Fear of the the evil eye dates back thousands of years. People believed the envious looks of others could cause them harm or illness. The belief is common to many cultures but it is particularly strong in the Mediterranean and the Middle East.

So eye beads were created as talismans to ward off the bad luck. The distinctive bright blue eye beads of Turkey are called nazar boncugu (bonjouk). The eye is sometimes found on a palm forward hand shaped amulet called a hamsa of khamsa as if it acts as a stop sign to malicious envy.

These beads are so engrained in Turkish culture that it can even be found painted on the tails of the Turkish Airline planes.

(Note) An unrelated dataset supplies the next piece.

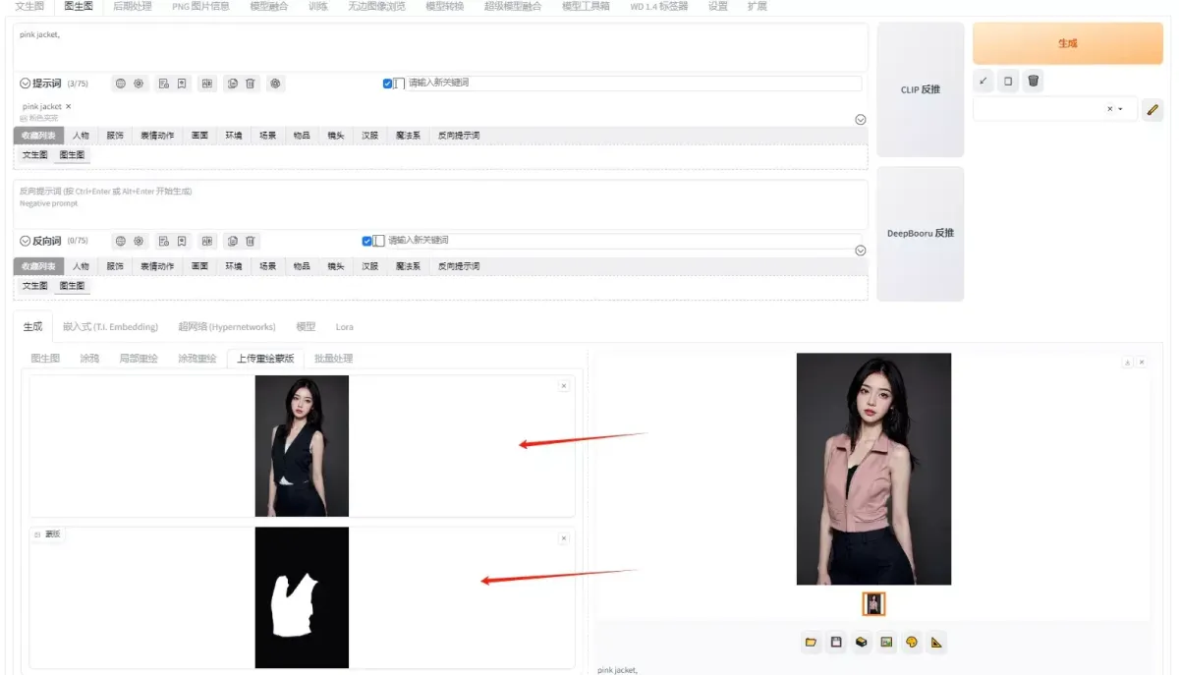Select the generated image thumbnail under the preview
The width and height of the screenshot is (1179, 675).
tap(873, 604)
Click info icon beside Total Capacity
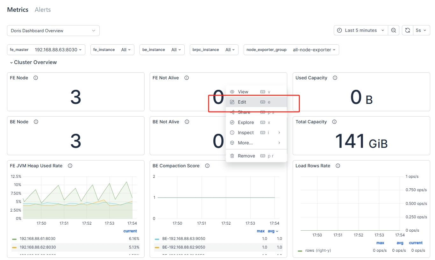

An aircraft with Nazar boncuğu; the blue eye t...
An aircraft with Nazar boncuğu; the blue eye that protects from the evil eye. Sabiha airport, Istanbul Nederlands: Vliegtuig met het blauwe oog dat beschermt tegen het boze oog (Photo credit: Wikipedia)

Tourists flock to the large Covered Bazaar in Istanbul to buy these evil eye beads from the many vendors there.

nazar - lucky eye
 Photo credit: Bunshee


Turkish people hang amulets on their car rear view mirrors, give away small evil beads as gifts and naturally wear them as pendants, necklaces, bracelets and anklets. Turkish silversmiths are very talented. You can see examples of their work incorporating the nazar boncugu beads on the Evileye store website.

The Turkish Director, Ali Akyuz has produced a documentary just on the nazar boncugu. On his website, he features the last of the evil eye bead masters in his homeland still making these glass beads in rudimentary pine wood fueled furnaces that have been used for thousands of years. These master craftsmen located near Izmir make the real evil eye beads.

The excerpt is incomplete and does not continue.